The organisation behind the Brit Awards, the BPI, has a habit of portraying the Brits as a lovable but wayward pubescent. In the weeks before the show (next year's will be held on February 14) it always issues statements claiming that the Brits are synonymous with unscripted craziness - you just never know what will happen at the so-called music industry Oscars! Remember Jarvis v Jackson? Remember when implacable political opponents Danbert Nobacon of Chumbawamba and John Prescott came face to face, and Nobacon did what any self-respecting anarchist would do? Must-see television, miss at your peril, etc.
It's all a smokescreen to obscure the fact that the Brits haven't gone off-piste in years. Nobody has so much as lobbed a vol au vent at host Chris Evans, let alone properly misbehaved. Not even the Kaiser Chiefs, who won three awards this year - so much for predicting a riot. And the Brits' other supposed big draw, one-off performances by unlikely duos, has become a stunt whose weakness was epitomised in 2006 by the pairing up of - wait for it - Daniel and Natasha Bedingfield.
Viewers' indifference was reflected in the ratings, which dropped to 4.6 million this year, despite performances by Coldplay and Kanye West.
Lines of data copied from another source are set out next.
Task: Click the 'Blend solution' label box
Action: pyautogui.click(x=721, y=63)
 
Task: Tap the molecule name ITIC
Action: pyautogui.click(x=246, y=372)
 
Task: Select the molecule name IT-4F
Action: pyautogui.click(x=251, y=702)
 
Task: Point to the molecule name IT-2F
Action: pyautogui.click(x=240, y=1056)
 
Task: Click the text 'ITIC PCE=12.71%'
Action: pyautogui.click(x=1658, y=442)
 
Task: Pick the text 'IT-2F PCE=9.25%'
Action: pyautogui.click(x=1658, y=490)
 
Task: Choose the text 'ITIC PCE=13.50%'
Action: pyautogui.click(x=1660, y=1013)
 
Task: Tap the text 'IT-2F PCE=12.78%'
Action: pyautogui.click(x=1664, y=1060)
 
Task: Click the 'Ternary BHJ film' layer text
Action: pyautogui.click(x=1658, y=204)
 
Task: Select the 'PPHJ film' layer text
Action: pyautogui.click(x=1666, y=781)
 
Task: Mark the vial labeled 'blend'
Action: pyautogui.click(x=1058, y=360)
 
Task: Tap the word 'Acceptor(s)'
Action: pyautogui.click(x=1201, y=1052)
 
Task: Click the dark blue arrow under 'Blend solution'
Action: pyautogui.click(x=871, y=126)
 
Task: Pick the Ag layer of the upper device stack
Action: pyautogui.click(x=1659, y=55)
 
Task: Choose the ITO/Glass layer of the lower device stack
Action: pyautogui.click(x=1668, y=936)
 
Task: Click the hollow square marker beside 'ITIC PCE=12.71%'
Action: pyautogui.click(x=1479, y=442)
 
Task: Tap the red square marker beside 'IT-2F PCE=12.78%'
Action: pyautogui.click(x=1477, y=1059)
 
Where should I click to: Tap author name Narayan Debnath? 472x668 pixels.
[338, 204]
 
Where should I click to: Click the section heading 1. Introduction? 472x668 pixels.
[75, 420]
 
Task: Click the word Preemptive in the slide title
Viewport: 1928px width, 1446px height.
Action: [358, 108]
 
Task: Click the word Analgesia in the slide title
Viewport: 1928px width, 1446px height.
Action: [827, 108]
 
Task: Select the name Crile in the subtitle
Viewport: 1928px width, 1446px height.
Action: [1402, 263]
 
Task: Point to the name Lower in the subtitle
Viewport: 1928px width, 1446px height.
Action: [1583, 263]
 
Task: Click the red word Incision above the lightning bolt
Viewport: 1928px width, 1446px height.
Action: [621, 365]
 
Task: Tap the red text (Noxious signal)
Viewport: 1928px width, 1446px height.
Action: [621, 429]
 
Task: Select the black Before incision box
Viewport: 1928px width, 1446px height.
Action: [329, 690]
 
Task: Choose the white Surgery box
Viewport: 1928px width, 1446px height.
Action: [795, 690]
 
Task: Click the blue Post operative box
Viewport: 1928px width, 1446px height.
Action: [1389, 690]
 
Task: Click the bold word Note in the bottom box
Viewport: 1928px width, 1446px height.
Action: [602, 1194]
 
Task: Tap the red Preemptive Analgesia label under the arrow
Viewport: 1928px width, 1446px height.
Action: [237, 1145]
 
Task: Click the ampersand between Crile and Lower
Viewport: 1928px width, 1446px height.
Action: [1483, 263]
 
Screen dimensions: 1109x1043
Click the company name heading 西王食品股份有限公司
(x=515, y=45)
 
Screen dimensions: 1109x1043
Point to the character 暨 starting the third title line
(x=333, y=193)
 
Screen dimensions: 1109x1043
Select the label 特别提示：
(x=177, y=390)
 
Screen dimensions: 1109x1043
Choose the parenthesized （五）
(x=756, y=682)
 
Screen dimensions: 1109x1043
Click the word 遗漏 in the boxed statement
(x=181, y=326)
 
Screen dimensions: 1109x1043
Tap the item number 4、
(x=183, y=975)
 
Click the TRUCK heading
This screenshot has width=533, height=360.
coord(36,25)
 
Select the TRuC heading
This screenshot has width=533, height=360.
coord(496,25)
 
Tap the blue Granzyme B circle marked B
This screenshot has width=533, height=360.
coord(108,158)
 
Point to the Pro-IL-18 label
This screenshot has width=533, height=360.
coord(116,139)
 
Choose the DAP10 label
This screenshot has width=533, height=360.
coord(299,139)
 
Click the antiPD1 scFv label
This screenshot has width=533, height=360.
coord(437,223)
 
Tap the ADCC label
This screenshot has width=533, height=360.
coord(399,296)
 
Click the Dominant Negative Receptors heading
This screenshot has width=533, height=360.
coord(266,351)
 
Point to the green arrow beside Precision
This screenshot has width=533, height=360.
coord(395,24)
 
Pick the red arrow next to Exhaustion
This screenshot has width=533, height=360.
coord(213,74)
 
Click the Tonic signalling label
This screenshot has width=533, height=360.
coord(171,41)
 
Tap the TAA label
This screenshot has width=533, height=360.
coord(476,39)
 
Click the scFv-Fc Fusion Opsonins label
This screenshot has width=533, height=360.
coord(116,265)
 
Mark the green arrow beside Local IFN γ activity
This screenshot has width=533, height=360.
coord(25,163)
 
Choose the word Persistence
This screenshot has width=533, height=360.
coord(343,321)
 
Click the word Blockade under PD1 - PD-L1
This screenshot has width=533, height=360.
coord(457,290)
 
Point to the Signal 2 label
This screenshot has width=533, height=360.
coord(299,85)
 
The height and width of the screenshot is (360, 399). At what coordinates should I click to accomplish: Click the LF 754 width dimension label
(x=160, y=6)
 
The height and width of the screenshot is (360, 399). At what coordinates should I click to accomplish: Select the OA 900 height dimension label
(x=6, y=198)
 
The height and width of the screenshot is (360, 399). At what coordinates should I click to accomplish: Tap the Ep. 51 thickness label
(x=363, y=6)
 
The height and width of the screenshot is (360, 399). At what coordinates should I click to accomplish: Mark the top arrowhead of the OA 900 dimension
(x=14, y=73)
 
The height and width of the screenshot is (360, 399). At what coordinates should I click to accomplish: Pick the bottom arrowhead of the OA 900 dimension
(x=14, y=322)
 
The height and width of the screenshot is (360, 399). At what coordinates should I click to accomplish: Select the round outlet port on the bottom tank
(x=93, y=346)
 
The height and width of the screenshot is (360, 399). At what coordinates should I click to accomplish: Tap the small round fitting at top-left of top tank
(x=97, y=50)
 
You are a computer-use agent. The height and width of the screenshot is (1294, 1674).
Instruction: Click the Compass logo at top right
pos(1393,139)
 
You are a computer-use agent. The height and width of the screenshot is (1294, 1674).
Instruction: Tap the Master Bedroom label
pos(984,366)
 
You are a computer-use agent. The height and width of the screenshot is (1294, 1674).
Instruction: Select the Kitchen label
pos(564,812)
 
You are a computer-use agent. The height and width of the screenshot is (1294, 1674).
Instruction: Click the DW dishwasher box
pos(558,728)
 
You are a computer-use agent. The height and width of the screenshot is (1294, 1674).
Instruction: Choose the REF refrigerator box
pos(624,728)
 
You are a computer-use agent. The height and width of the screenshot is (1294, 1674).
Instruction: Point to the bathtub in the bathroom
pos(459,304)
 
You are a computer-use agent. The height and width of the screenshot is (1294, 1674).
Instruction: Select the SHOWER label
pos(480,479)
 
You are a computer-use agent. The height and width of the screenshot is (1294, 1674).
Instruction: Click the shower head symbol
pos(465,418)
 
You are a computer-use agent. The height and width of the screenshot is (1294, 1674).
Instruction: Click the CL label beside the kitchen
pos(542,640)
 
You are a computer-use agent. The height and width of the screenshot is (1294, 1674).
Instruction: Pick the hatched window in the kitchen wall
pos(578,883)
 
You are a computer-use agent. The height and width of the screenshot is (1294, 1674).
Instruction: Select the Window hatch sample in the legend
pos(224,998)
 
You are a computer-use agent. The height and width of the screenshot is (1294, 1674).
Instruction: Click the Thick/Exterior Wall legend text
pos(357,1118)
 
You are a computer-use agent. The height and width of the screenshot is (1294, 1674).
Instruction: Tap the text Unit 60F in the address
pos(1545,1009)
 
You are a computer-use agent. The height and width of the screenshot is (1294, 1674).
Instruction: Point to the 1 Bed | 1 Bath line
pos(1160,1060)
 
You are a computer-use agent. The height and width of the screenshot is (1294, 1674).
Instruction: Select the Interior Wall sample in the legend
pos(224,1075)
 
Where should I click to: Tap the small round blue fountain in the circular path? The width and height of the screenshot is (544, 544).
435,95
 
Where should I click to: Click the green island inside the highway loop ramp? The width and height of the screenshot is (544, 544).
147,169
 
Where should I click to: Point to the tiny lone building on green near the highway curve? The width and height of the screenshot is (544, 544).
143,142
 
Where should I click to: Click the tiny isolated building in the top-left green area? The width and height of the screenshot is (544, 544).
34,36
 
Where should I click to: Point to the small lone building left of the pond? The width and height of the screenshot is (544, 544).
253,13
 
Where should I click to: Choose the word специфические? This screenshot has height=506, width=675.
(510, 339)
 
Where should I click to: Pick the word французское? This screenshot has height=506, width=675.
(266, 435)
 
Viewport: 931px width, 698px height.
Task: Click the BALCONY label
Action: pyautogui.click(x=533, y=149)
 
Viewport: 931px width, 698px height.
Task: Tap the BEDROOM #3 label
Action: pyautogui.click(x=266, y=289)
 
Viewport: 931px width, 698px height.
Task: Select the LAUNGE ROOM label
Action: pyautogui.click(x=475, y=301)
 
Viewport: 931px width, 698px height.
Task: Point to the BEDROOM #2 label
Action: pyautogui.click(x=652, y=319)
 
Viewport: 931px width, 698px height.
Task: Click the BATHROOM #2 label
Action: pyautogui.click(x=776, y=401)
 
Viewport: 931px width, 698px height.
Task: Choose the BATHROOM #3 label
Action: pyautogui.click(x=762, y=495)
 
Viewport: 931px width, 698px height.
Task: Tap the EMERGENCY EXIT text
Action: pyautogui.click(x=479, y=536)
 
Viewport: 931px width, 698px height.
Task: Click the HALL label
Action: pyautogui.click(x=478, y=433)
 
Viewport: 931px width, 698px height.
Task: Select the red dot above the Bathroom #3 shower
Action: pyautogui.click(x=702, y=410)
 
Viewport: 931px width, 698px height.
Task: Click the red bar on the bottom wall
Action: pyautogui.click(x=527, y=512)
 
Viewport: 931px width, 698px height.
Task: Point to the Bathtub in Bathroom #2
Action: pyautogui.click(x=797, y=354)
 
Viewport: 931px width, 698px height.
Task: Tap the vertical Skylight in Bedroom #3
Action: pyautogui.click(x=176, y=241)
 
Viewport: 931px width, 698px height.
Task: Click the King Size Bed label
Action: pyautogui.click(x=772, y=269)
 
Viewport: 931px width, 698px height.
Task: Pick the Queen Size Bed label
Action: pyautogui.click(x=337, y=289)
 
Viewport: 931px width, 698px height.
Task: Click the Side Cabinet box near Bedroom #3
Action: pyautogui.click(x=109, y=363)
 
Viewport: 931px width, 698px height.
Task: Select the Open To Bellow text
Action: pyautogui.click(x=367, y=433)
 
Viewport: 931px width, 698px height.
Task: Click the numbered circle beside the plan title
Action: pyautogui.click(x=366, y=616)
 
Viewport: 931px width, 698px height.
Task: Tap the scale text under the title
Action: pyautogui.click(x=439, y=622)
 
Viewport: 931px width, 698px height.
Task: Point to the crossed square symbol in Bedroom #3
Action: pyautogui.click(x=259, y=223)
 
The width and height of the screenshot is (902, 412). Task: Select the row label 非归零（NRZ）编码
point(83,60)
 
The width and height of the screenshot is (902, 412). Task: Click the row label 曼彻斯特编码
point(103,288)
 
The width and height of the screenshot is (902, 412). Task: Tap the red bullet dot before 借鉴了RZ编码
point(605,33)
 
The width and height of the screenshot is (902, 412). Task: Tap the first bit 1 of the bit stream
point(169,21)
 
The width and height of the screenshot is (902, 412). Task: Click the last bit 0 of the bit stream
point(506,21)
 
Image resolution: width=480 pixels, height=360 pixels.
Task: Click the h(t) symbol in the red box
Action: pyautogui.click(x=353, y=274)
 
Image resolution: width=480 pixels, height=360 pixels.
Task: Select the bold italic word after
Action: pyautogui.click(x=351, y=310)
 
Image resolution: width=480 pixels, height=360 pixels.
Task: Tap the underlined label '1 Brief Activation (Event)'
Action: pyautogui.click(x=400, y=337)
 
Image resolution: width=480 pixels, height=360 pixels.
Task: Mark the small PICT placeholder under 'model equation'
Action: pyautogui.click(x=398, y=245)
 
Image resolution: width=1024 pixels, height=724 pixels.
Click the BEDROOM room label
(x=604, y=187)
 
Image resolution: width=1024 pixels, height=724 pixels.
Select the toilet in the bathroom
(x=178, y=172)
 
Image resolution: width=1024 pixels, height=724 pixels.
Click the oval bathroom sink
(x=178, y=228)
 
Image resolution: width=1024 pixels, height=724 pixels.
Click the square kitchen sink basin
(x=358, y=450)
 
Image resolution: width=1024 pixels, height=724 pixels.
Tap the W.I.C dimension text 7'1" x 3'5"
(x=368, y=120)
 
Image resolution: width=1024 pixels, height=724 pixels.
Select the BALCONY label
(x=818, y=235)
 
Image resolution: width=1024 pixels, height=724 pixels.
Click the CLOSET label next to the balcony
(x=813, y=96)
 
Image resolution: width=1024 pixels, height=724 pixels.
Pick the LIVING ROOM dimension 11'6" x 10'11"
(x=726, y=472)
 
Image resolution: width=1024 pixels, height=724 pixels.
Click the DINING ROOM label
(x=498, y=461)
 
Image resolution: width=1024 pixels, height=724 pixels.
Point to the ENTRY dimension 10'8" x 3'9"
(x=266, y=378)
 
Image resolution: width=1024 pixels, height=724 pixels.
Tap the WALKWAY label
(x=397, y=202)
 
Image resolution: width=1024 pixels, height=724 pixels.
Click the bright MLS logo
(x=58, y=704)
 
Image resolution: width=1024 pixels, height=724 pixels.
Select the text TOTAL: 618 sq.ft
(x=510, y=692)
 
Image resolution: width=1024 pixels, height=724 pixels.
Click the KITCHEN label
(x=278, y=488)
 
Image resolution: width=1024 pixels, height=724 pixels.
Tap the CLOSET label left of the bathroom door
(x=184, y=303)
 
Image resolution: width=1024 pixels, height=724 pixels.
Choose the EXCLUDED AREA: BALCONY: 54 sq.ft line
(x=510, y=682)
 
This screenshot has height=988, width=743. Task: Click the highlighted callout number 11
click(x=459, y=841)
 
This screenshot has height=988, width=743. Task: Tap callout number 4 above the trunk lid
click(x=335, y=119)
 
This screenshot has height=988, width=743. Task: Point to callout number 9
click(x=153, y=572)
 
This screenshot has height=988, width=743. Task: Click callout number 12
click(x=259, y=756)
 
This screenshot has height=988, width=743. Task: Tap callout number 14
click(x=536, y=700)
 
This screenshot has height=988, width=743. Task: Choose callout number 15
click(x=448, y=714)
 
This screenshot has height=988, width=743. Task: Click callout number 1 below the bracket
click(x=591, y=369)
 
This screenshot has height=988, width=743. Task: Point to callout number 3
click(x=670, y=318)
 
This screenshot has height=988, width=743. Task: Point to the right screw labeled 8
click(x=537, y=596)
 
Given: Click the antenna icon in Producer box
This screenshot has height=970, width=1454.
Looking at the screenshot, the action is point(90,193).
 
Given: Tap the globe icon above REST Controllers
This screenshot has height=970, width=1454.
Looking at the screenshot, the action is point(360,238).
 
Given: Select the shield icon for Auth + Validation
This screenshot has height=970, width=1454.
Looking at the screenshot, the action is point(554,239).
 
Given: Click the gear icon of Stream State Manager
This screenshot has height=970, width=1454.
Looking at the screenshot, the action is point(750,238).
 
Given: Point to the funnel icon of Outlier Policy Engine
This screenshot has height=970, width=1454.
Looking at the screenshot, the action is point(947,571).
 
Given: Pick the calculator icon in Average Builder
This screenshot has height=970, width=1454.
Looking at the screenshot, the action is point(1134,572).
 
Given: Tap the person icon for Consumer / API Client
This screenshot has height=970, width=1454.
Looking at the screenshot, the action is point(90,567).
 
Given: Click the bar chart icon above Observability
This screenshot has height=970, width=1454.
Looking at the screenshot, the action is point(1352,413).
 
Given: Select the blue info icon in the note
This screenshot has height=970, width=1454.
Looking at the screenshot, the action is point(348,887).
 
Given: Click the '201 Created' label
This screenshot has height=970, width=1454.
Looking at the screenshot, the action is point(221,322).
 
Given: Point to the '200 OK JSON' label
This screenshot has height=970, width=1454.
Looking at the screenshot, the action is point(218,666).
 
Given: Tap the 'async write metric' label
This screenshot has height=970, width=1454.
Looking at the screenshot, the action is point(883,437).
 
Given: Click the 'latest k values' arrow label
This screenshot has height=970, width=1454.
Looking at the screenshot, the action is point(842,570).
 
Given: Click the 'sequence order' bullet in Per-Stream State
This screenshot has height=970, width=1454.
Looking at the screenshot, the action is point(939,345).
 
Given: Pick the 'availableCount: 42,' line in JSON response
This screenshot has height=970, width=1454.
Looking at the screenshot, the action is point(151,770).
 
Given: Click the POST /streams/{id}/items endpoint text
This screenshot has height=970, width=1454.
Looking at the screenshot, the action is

Part of the blame can be pinned on the surfeit of competing music awards programmes, from the NMEs to the Mobos. But the real problem for the Brits is the perception that they're stodgy and corporate. They can hardly deny it, given that their website is titled 'the Brit Awards with MasterCard'.The BPI's response was to announce yesterday that the 2007 awards would be the first in 20 years to be broadcast live. Viewers will see it as it happens, rather than an edited version 24-hours later, and you just know the organisers are praying that some pop star (James Blunt?) will be headbutted by another (a Sugababe, with the will of the entire nation behind her?) right on stage.
But it's just not going to happen. The people who win Brits these days aren't the applecart-upsetting type. If only Coldplay or Keane DID act up now and then. Keane, who won in 2005 and could win again in 2007, may have trouble in their ranks at the moment, with their frontman Tom Chaplin admitting to a drink and drugs problem, but they're not going to trash Earl's Court. The indignation that inspired Jarvis Cocker and Nobacon simply doesn't fire up the current batch of stars, who also seem to lack the appetite for comedy confrontations such as the off-stage row between So Solid Crew and Westlife a few years ago.
If the BPI wants fireworks, it'll have to resort to nominating alleged enemies Charlotte Church and Girls Aloud - but there's a problem there, too. The pop category has just been dropped (along with rock and urban), apparently because of the dearth of viable candidates. So who's going to supply the big "moment" now?